P2281 - Case Report: Beware of Incomplete Workup: A Case of Acute Pancreatitis Due to Pancreatic Malignancy Misdiagnosed as GLP-1 Receptor Agonist Side Effects
University of Miami Miller School of Medicine at Jackson Memorial Hospital Miami, FL
Khadeja Khan, MD1, Jodie A. Barkin, MD, FACG2, Sean Bhalla, MD2 1University of Miami Miller School of Medicine at Jackson Memorial Hospital, Miami, FL; 2University of Miami Miller School of Medicine, Miami, FL Introduction: Glucagon-Like Peptide-1 Receptor Agonist (GLP-1RA) use for treatment of type 2 diabetes mellitus (T2DM) and weight loss is rising. GLP-1RAs have multiple known GI side effects such as abdominal pain, nausea, vomiting, early satiety, elevation in pancreatic enzymes and acute pancreatitis (AP). Unfortunately these side effects may also mask vague symptoms of pancreatic malignancy. We present a case of AP attributed to GLP-1RA use, which led to delayed diagnosis of pancreatic adenocarcinoma.
Case Description/
Methods: A 62y/o woman with obesity, chronic kidney disease (CKD), and T2DM presented to the ED with 1 week of worsening intermittent LUQ abdominal pain and limited oral intake. Two months prior, she started Semaglutide for weight loss. Labs were notable for elevated lipase (1,332) and creatinine (1.35). CT abdomen pelvis without contrast due to CKD showed new thickening and stranding around the body of the pancreas (Fig 1A). A diagnosis of AP was made. She was admitted and managed conservatively. Workup was negative for alcohol, tobacco, or labs (normal LFTs, triglycerides, IgG4). AP was attributed to GLP1-RA, and GLP-1RA was stopped.

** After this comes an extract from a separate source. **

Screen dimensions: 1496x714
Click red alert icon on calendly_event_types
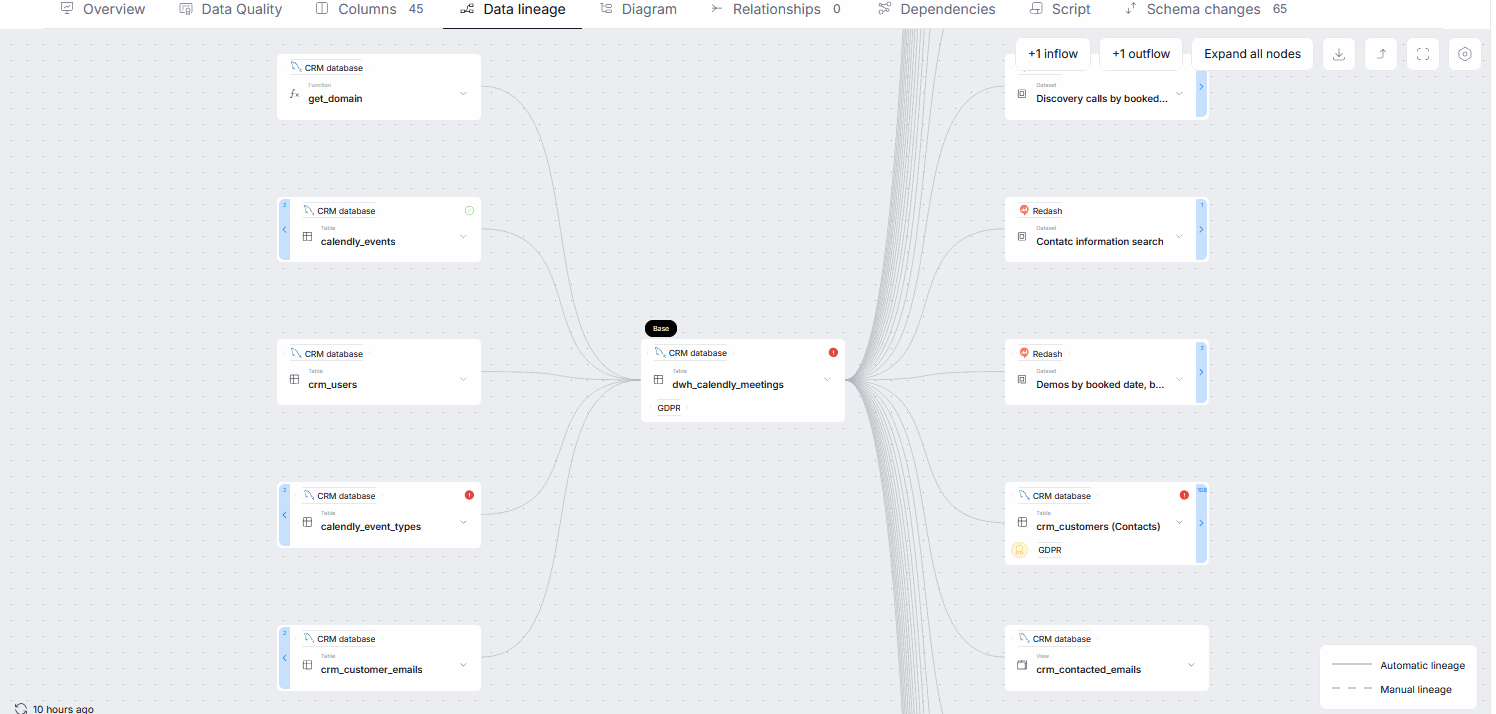[x=469, y=496]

At subsequent GI evaluation 4 months later, she was asymptomatic, but workup was pursued given the lack of prior follow-up or contrast-enhanced imaging. Due to CKD and contrast limitations, EUS was performed instead, revealing a 44x43mm hypoechoic mass in the pancreatic body with parenchymal changes (Fig 2). Repeat CT with contrast confirmed the mass (Fig 1B). EUS-guided biopsy showed moderately to poorly differentiated pancreatic ductal adenocarcinoma. She began neoadjuvant gemcitabine/Abraxane nearly 8 months after initial symptoms, followed by Whipple surgery (pT3N0) with poor prognosis. Discussion: GLP-1RAs are considered safe, with AP noted as a rare but potential side effect. However, their GI profile may mask or delay diagnosis of pancreatic malignancy given the vague nature of symptoms—abdominal pain, weight loss, early satiety, and AP—all of which may be misattributed to GLP-1RA use. Anchoring bias and premature closure may lead clinicians to overlook red flags. This case highlights the risk of attributing AP to GLP-1RA therapy without thorough evaluation of alternative causes, particularly in the absence of confirmatory follow-up contrast-enhanced imaging and delaying cancer diagnosis by several months. Detailed workup of AP etiologies is crucial to prevent morbidity and mortality from delayed diagnosis of underlying pancreatic malignancy.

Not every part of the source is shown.